When the deal goes through PMP will acquire 100 per cent of IPMG, while IPMG owners the Hannan family will have a 37 per cent shareholding in PMP, valued at $119m.
PMP's share price has rocketed by 34 per cent following the news.
PMP has flagged significant challenges within Australia’s print industry as the cause of the consolidation.
PMP CEO Peter George comments, “As we make decisions in the year ahead to deliver the integration and anticipated cost savings, we will work closely with our employees and their union to achieve the best possible outcomes for our customers, employees and shareholders.
“PMP and IPMG have taken decisive action to bring about the proposed merger so that we can combine and adapt to the realities of Australia’s print industry in the decade ahead, in the process creating sustainability and value for our customers and shareholders.”
PMP spokesperson Rodd Pahl tells Australian Printer, “It is really changed industry conditions causing the whole industry to be stressed, and consolidation has been talked about for a long time, so that is really the driving force.”
IPMG is entitled to nominate two directors to the PMP board and the transaction is subject to approval at a meeting of PMP shareholders scheduled for December 16.
Pahl says no decisions have been made in relation to the outcome of the various plants owned by PMP and IPMG and the staff of both companies.
He adds, “Essentially it is business as usual until the merger is complete and this is not due before January next year.”

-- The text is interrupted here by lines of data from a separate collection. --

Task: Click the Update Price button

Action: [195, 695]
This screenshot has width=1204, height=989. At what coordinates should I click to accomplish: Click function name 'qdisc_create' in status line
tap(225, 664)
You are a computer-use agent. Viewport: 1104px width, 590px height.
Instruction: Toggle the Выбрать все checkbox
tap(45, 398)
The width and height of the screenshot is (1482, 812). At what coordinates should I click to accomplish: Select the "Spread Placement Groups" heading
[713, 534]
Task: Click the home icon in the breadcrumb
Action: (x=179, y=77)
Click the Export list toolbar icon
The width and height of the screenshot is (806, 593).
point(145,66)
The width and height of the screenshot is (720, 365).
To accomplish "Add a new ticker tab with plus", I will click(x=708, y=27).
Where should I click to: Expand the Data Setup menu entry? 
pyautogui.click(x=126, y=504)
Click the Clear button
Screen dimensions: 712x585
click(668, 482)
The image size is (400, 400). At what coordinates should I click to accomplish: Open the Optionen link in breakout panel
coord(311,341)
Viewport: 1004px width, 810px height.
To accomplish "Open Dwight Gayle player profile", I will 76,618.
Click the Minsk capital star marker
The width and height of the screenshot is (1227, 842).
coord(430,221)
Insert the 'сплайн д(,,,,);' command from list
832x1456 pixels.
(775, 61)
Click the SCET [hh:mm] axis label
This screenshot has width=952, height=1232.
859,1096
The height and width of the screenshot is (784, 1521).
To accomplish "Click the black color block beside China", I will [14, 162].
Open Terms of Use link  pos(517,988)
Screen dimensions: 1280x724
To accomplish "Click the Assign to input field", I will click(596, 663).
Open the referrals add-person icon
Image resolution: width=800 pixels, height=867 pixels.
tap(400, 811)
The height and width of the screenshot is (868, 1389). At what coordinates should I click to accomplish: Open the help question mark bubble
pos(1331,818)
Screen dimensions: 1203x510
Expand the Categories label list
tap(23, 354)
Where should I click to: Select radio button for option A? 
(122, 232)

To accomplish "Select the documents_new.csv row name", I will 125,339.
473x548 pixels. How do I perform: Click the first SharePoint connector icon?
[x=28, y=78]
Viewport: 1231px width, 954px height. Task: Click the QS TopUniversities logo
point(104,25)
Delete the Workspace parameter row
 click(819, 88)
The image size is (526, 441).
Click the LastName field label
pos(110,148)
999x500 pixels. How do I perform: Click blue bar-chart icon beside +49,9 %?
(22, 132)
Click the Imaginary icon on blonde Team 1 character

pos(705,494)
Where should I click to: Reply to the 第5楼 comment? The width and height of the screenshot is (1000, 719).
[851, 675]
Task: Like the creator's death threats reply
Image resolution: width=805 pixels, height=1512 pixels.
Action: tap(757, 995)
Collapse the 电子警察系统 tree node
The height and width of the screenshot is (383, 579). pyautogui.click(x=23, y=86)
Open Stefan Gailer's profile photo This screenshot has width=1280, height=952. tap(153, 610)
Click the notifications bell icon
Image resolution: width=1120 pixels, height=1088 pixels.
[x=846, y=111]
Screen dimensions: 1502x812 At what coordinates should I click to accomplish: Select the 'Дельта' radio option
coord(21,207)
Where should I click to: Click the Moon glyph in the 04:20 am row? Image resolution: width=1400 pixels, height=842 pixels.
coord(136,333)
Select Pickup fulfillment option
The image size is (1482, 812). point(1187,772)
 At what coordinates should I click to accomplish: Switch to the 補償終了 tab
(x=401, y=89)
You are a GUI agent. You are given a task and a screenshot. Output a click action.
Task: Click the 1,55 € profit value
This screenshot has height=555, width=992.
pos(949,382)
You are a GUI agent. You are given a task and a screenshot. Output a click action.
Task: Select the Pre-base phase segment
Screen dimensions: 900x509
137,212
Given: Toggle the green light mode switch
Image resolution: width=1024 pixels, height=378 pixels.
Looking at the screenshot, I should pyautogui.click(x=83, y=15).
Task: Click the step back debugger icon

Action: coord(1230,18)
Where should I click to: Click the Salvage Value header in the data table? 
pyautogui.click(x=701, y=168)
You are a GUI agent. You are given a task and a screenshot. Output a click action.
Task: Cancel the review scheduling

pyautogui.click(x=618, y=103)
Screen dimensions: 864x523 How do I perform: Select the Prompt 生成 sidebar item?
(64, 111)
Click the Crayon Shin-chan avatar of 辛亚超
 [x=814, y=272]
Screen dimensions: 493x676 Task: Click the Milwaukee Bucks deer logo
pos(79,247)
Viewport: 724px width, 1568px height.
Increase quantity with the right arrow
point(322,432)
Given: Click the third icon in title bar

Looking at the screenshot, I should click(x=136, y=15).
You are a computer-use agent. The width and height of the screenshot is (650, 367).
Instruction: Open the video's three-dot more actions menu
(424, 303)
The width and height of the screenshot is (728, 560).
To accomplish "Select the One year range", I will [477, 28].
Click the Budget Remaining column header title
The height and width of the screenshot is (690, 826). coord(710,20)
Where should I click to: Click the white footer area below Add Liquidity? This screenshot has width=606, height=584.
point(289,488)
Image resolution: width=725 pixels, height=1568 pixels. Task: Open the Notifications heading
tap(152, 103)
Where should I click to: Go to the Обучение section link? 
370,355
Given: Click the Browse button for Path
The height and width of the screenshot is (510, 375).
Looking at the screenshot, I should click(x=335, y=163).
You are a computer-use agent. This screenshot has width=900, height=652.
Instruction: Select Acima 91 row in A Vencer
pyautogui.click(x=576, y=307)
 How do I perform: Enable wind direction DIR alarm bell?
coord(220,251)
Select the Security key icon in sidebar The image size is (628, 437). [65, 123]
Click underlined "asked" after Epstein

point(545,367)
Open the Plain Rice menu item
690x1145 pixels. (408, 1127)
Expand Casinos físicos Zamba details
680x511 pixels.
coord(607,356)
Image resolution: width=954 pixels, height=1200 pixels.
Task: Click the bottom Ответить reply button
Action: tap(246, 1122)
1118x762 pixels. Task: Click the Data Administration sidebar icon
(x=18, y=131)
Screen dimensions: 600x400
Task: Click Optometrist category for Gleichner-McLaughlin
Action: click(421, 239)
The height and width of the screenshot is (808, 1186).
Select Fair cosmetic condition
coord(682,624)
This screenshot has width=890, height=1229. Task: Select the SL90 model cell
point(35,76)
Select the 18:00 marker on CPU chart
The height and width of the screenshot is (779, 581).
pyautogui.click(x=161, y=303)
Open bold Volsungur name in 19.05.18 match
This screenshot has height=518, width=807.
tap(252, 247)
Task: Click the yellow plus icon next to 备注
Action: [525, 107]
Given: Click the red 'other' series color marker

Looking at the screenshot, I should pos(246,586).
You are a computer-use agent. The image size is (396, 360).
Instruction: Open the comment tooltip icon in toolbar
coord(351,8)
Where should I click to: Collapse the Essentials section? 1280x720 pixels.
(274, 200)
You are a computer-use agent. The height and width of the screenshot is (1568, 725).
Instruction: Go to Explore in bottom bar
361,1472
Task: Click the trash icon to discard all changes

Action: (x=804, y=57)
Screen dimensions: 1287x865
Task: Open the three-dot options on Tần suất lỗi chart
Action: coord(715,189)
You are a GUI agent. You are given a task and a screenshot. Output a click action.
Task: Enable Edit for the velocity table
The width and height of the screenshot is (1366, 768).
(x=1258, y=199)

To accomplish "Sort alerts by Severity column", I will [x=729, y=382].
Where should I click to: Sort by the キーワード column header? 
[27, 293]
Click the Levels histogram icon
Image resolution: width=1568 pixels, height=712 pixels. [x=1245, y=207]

However IPMG executive chairman Michael Hannan has revealed the new entity will retire its older press and bindery fleet.
“It is the shared intention of the parties to respond to industry challenges by reducing under-utilised and older press and bindery fleet capacity. It will enable us to bring the best aspects of our firms together to more efficiently deliver world-class services and products,” he says.
“The merger is an important strategic decision not only for PMP and IPMG, but importantly for all of the customers of both companies as it will drive innovation and efficiency. Customers remain at the heart of our business.”
The merger is expected to deliver approximately $40m per annum of pro-forma cost synergies across the combined group with one-off cash costs totalling approximately $65m.
IPMG is a long established print and digital services provider operating in Australia through its various businesses, including Hannanprint, Inprint and Offset Alpine.
The company generated revenue of $362m and $21m of normalised EBITDA for the 12 months ended June 30 2016. PMP revenue was $820m with EBITDA of $51m.
In March 2014, IPMG attempted to merge with its rival Blue Star, however the deal was called off just 72 days later. PMP and IPMG have previously attempted to merge, 15 years ago, but the ACCC called the deal off.